Dans un billet d’avril 2013 (ici) consacré à la revente de fichiers numériques de ‘seconde main’ sur ReDigi, IPdigIT se demandait si la décision du 30 mars 2013 rendue par la District Court de New York dans Capital Records v. ReDigi était transposable en Europe. Pour le juge américain, le service de revente numérique de ReDigi n’est pas comparable à un magasin de revente de disques vinyle ou de CD de seconde main car une nouvelle reproduction est faite sur le serveur de ReDigi à partir de la copie du vendeur d’occasion (c’est-à-dire à partir du fichier se trouvant sur son ordinateur). Or, la règle américaine du “first sale “(comparable à la règle européenne de l’épuisement) est déclenchée par la première distribution de l’objet protégé, mais ne s’applique pas en cas de copie nouvelle car le droit de reproduction ne s’épuise pas, contrairement au droit de distribution.
Pour contourner l’obstacle juridique de Capital Records, ReDigi a annoncé début 2014 (communiqué de presse disponible ici) qu’elle avait désormais recours à une nouvelle technologie brevetée. Le brevet américain n° 8,627,500 B2 concerne une méthode de gestion et de revente de contenus numériques qui ne nécessite aucune copie sur la plateforme de revente. Cette technologie assure une “transaction atomique” selon les termes utilisés par ReDigi: il s’agit d’un mécanisme de transfert de fichier basé sur le cloud qui transfère automatiquement un bien “original” d’un propriétaire vers un nouveau propriétaire, sans faire de copie intermédiaire. Le système garantit aussi que la copie de départ, ainsi que les copies personnelles qui auraient été faites par le vendeur du fichier d’occasion, ont été retirées de son ordinateur. (Mais l’effectivité de cette technique reste à démontrer, notamment compte tenu des autres copies que le propriétaire originaire a pu faire sur d’autres machines). La technologie de ReDigi se distingue donc de celles dites de “copy and delete” qui font une copie tout en s’assurant que la copie originale est détruite. Ces dernières technologies déjà connues (et brevetées par Amazon ou Apple) ne permettraient pas de contourner l’écueil mis en évidence dans l’arrêt Capital Records v. ReDigi. Cette innovation technologique illustre bien le jeu permanent de cache-cache qui se joue entre technologie et droit.

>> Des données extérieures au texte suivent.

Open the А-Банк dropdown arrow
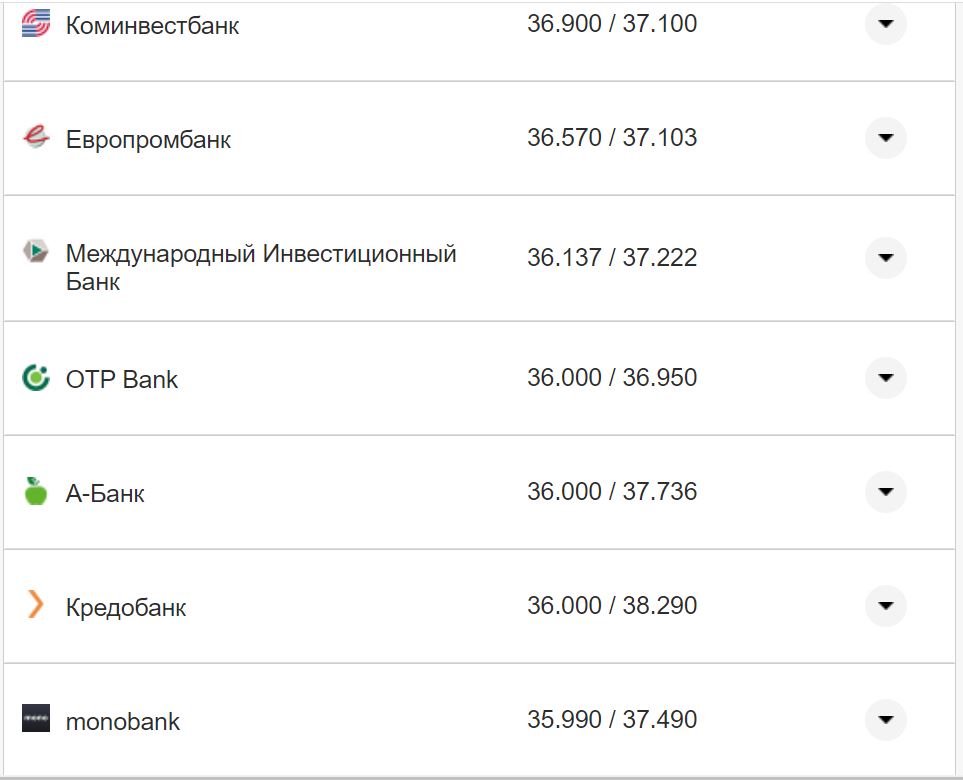(884, 491)
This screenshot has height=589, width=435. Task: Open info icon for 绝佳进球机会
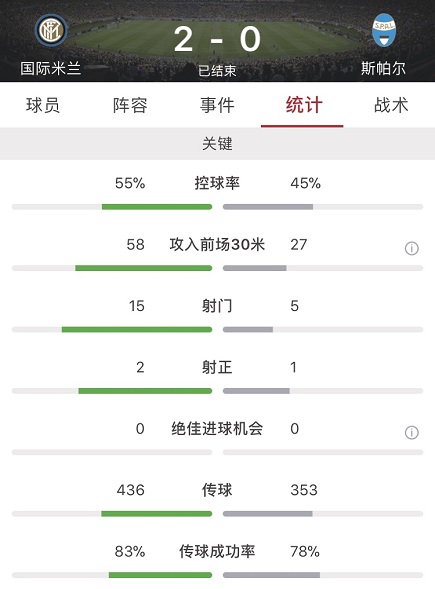(411, 432)
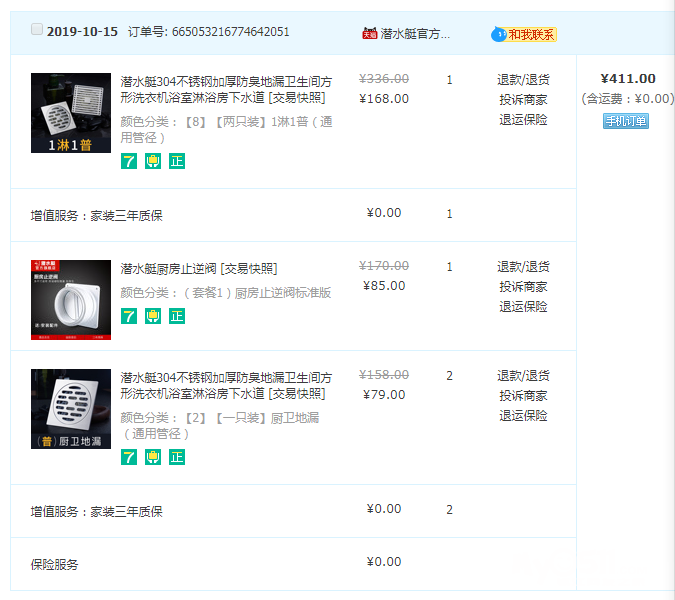Open the 1淋1普 floor drain thumbnail
This screenshot has height=600, width=675.
click(x=71, y=113)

La question demeure de savoir si la règle de l’épuisement du droit de distribution connue en droit européen est applicable dans l’univers du numérique. L’arrêt Oracle c. UsedSoft du 3 juillet 2012 de la Cour de justice de l’UE (C-128/11) qui porte sur l’épuisement du droit de distribuer des logiciels reste la référence en Europe.
Trois questions à examiner.
Faut-il considérer l’arrêt UsedSoft comme définissant une lex specialis applicable aux seuls logiciels ou, au contraire, considérer que la même règle de l’épuisement est applicable à d’autres fichiers numériques (par ex. des MP3 musicaux ou des ebooks)?
Ensuite, si l’on conclut que la jurisprudence UsedSoft est applicable aux seuls logiciels, cela vaut-il pour des jeux-vidéos ou des ‘apps’ distribués en ligne? La réponse oblige à s’interroger sur la notion de logiciel et à revenir sur un autre arrêt de la Cour de justice de l’UE, l’arrêt dit BSA ou BeSoft (22 déc. 2010, C-393/09).
Enfin, pensez-vous que la nouvelle technologie proposée par ReDigi permet de toute manière de considérer comme licite la revente en ligne de fichiers audio ou texte licitement acquis?